I see life this way. It starts out with something I love or I want. But I don’t know what to do about it. So I don’t do anything. I just go about my business. And then opportunities arise. And they turn out not to be what I expected. Or what I thought they should be. Or what I would have chosen as the best option for my happiness. But they are what I have. So I do the next right thing. And I stop. And I make false starts. And think, “Are you sure? Really? This can’t be right.” But I keep doing the next thing. In bitty baby steps.

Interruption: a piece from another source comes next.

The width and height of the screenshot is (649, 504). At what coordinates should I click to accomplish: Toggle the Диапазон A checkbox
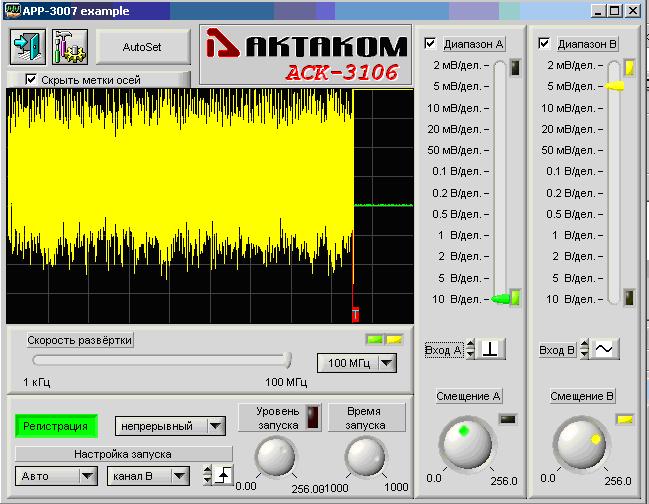[430, 44]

This happened for me with food. (Give up sugar? Forever?!?! That can’t be right.) And it happened with writing this blog. (Write every week about being fat? Or bulimic? Tell people personal things about myself and my eating disorders?! That can’t be right.) And it happened for me with falling in love. (Leave New York City? With my childhood friend? To travel Small Town America in a pickup truck?!?! That can’t be right.)

And in the end, these turned out to be the greatest decisions I have ever made in my life.

I am limited. I can’t imagine anything outside of my own experiential frame of reference making me happy. But I have this amazing tool. Willingness. Surrender. To go along. To not seek too far into the future. To just do the next right thing right now. And to trust. That life knows better than I do. About blankets and yarn and blog writing and love and food. And anything else that I am willing to be open to.